_What you need to do_: Go through the listing and return every line with "agent" in it.

_Supplied records_:

+ + + +

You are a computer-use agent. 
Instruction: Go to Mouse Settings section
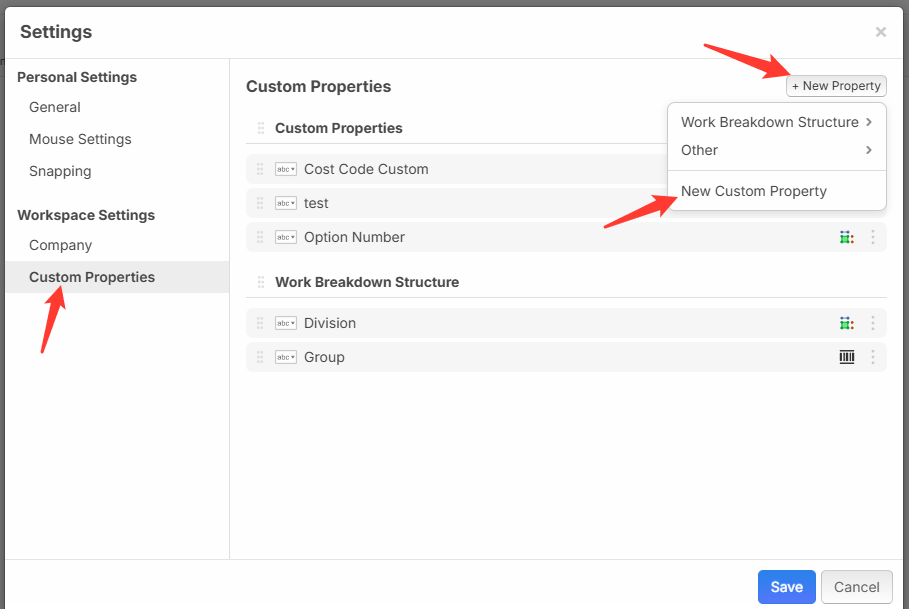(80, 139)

+ + + +

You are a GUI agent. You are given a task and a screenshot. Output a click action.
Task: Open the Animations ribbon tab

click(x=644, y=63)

+ + + +

_Solution_:
You are a computer-use agent. 
You are a GUI agent. You are given a task and a screenshot. Output a click action.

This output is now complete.